漫才の宿命『言い訳』(塙宣之)
ヤホーと聞けば、ナイツが頭に浮かびます。ナイツの漫才フォーマットとして、あのスタイルは浸透しています。
著者のナイツ塙さんは、昨年のM-1グランプリで審査員を務めました。
プロローグ著者は語ります。
霜降り明星に「強さ」を感じたと。
決勝戦で塙さんは霜降り明星に投票しています。
ナイツはM-1では優勝していません。それでも、審査員を引き受け、今なお漫才にこだわる塙さんのお笑いに対する思いが綴られた一冊です。
第一章では、漫才をサッカーになぞらえています。関西を南米、大阪をブラジルに例えていました。「漫才とは、上方漫才のことであり、上方漫才とはしゃべり漫才のこと」
第三章では、「ヤホー漫才誕生秘話」や自らのスタイルについて述べられています。
元々、漫才中によく噛んでいたといいます。しかし、野球ネタや相撲ネタでは噛みません。好きなことを話しているときは噛まないということに気づいたようです。人は好きなことを話すとき、夢中になり、熱を帯びます。そこにはもはや「ボケ」が伴います。「アメトーーク」はそれを番組というフォーマットに昇華した好例かもしれません。
第四章では、もしも、といった仮定の話が登場します。もしも、海砂利水魚がM-1に出たら優勝していたというのは興味深いです。

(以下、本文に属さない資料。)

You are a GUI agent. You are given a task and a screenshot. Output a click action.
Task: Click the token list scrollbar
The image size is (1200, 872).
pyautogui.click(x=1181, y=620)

爆笑問題は、時事ネタなので、初出場で優勝しないと難しいなどの考察も面白いところです。
ちなみに、塙さんがお金を払ってでもみたい漫才師も爆笑問題だといいます。
『言い訳』というタイトルが目を惹きます。M-1で優勝できなかったという思いが込められています。
「勝負に勝ち、試合で負ける」
オードリーや南海キャンディーズなどを引き合いに出して、このように評しています。
もっともナイツもスタイルを確立しているという点で同様です。
映画や演劇などと違い、漫才はお客が笑いにきています。そこに感動やお涙は必要ありません。
常に笑いが求められる漫才は究極のお笑いといえそうです。